What number of lines in the entries below include the string "legend"? Respond with that number alone.

Collected data:
>>>

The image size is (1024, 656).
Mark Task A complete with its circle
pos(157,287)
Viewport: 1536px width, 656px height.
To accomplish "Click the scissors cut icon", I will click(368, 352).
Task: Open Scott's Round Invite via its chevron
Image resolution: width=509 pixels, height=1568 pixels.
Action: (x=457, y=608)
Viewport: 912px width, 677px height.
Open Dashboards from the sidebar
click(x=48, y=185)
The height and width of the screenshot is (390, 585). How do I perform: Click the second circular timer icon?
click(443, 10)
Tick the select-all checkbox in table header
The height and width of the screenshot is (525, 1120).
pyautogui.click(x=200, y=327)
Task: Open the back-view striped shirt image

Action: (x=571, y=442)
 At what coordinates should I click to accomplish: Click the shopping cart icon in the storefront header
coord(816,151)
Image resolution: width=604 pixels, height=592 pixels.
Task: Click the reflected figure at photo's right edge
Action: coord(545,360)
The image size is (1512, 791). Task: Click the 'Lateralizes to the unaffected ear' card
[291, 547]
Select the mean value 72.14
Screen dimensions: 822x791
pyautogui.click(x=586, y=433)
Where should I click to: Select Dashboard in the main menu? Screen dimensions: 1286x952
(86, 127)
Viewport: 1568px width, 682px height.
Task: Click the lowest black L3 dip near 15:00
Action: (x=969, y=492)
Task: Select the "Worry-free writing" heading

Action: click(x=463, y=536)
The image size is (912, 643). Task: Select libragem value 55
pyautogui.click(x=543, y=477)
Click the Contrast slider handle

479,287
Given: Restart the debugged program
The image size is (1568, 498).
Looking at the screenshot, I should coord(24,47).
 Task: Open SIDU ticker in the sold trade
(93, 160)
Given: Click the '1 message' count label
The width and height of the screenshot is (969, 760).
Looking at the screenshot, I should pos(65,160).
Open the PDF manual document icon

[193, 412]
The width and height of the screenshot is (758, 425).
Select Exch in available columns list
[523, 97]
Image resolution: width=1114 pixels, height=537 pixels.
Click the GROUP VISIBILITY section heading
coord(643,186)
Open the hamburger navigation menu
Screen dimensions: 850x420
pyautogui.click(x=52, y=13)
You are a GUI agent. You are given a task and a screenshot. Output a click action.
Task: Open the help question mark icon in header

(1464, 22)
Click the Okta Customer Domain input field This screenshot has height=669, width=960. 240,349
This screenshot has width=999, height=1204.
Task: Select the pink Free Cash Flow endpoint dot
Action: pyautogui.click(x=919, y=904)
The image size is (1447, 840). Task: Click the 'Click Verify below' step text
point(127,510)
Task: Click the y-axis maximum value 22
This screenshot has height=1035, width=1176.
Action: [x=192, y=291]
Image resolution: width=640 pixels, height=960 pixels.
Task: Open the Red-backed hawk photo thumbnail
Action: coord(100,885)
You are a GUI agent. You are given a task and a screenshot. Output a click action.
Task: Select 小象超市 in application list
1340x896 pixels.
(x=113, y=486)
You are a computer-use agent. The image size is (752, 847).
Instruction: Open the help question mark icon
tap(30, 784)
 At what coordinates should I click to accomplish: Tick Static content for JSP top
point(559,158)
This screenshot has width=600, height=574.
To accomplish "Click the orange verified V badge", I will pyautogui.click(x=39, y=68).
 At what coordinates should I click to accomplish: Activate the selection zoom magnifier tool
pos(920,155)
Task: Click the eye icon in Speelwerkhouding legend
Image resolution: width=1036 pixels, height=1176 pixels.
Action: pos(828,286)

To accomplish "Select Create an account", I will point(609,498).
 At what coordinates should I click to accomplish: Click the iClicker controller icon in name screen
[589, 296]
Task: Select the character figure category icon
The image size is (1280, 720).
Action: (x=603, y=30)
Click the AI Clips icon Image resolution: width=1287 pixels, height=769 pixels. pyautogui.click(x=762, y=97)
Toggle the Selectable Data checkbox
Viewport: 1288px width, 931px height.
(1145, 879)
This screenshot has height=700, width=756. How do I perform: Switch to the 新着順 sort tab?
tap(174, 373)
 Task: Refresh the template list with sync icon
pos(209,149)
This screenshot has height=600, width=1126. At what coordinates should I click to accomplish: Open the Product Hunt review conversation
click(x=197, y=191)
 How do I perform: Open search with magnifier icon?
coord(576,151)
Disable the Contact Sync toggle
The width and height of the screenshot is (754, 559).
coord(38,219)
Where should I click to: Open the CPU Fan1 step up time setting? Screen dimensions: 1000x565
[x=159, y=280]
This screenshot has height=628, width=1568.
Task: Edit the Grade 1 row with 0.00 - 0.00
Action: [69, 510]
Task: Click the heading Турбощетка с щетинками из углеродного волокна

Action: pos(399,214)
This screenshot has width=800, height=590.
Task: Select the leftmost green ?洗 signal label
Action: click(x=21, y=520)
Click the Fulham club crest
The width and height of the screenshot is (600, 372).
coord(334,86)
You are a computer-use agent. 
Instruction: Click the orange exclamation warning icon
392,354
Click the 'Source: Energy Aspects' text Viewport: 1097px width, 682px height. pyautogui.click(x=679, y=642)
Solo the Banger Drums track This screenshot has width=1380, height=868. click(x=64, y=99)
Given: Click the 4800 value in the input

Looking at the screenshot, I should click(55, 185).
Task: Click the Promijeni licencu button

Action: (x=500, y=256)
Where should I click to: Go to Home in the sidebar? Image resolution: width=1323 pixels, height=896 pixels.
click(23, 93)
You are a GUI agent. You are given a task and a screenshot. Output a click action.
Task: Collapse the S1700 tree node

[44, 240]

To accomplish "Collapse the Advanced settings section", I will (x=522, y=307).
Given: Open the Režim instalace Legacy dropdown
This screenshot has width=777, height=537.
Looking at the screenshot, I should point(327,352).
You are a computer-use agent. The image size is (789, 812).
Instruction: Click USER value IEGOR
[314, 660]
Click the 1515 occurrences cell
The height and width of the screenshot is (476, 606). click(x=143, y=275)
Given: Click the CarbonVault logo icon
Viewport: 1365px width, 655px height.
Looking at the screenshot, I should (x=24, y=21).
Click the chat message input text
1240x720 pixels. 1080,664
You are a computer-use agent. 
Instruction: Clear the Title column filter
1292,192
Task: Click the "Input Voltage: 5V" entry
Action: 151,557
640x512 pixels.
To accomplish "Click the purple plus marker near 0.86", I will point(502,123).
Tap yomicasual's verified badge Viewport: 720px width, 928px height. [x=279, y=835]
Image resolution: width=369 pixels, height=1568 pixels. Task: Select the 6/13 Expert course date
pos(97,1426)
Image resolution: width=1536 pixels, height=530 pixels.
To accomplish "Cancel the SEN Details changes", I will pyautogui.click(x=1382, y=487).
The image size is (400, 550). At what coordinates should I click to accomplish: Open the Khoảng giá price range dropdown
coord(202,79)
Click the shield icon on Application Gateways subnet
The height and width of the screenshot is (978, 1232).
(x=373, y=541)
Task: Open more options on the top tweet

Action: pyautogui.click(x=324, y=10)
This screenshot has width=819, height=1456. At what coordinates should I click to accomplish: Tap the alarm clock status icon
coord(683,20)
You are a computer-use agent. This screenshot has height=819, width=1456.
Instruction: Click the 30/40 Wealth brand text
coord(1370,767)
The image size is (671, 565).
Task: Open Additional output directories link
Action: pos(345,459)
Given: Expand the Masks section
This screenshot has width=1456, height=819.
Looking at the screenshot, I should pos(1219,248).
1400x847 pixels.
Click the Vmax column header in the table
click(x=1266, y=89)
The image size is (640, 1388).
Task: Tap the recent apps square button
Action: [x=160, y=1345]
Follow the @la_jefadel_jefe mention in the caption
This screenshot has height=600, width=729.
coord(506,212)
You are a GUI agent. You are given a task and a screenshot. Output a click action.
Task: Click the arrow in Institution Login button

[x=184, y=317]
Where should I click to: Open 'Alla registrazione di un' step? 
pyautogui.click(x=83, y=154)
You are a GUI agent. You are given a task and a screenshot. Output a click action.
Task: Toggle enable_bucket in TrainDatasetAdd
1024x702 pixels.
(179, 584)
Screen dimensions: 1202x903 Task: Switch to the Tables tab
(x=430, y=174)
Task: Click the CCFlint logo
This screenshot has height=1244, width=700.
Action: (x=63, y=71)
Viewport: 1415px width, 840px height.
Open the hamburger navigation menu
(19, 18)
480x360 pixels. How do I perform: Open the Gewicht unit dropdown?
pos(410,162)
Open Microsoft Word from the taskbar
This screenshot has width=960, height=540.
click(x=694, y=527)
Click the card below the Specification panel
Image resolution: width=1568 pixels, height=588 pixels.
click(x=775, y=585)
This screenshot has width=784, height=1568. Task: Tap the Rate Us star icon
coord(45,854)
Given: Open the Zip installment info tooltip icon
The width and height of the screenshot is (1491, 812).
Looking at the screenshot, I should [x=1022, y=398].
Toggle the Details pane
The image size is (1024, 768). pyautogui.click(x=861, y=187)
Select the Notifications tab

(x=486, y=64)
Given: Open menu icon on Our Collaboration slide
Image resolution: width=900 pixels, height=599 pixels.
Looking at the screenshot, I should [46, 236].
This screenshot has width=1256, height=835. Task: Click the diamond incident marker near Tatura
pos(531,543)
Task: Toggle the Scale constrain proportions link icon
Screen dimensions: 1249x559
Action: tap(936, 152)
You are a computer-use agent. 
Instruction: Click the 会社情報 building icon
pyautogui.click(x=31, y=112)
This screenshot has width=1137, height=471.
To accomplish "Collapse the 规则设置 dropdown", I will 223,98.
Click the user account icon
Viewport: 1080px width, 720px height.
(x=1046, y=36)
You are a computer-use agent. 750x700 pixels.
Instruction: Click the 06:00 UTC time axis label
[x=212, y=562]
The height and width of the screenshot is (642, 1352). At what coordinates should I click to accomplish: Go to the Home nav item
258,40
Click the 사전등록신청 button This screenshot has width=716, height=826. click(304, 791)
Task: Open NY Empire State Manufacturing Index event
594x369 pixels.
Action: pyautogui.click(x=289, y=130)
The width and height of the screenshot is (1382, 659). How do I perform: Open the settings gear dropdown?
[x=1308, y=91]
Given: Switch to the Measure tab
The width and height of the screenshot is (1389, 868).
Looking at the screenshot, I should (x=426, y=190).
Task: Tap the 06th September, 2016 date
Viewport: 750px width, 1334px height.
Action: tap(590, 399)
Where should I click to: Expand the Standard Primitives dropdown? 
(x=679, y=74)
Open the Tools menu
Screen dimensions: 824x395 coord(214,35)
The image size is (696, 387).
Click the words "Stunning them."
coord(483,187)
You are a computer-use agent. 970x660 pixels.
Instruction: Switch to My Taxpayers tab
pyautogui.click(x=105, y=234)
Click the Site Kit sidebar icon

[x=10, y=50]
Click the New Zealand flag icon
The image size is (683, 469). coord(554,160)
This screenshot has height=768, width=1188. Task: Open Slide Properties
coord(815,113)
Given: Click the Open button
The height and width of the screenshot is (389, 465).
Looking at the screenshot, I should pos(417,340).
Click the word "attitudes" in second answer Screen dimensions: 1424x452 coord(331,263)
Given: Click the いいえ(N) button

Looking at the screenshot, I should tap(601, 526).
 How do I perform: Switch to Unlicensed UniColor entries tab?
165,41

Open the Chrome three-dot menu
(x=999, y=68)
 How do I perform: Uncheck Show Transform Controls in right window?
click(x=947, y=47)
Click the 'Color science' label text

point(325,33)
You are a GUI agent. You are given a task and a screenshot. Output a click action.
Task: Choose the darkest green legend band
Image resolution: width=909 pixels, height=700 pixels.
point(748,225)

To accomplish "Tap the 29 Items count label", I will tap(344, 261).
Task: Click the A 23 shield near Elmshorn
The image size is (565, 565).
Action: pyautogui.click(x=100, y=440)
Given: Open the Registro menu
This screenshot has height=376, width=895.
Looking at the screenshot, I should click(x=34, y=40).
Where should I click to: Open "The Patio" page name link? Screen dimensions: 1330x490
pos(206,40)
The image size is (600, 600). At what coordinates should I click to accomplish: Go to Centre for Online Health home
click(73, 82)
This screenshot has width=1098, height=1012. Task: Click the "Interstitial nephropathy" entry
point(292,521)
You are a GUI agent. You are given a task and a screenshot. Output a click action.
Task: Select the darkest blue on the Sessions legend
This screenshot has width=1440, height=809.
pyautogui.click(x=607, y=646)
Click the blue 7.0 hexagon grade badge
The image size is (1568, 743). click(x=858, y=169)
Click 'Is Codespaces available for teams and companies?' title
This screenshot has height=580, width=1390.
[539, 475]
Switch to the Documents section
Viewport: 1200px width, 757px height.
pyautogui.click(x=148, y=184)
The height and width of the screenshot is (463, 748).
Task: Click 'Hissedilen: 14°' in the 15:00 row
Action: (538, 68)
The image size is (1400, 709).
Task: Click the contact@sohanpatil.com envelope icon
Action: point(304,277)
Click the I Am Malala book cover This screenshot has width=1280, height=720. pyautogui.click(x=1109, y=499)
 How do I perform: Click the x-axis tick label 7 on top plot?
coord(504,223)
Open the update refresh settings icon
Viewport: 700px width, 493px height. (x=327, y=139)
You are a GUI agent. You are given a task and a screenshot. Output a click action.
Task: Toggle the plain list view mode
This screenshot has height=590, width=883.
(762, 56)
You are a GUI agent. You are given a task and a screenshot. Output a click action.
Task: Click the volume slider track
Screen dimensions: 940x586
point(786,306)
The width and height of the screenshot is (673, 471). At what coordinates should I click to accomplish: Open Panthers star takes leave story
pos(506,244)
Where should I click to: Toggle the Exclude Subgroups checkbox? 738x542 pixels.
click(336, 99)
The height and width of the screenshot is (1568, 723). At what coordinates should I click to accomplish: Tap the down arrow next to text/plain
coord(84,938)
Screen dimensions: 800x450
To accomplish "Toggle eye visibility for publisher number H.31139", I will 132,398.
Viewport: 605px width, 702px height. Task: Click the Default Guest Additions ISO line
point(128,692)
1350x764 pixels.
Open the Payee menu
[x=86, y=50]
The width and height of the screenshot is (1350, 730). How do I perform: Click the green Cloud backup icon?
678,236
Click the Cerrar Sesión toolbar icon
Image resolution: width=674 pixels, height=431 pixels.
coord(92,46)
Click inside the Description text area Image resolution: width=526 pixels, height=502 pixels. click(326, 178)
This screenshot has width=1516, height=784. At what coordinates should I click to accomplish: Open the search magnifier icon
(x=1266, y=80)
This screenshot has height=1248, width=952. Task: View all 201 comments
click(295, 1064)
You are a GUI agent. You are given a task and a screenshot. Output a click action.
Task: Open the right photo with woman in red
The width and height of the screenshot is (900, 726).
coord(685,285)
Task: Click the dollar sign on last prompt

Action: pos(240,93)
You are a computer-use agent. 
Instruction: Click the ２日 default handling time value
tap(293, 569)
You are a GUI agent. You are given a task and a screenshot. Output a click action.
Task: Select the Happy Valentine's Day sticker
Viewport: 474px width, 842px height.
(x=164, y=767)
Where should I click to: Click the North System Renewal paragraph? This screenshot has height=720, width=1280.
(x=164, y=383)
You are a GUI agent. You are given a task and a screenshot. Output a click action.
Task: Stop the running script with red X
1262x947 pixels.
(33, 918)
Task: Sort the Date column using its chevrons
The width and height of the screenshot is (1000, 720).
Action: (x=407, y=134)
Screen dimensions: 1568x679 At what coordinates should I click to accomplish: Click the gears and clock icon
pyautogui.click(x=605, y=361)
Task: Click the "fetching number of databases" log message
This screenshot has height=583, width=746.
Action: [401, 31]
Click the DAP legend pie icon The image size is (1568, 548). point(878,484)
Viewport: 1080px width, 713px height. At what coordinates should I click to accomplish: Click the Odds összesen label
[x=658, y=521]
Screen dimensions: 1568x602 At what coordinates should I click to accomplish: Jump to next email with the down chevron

<<<

- Response for this exercise: 4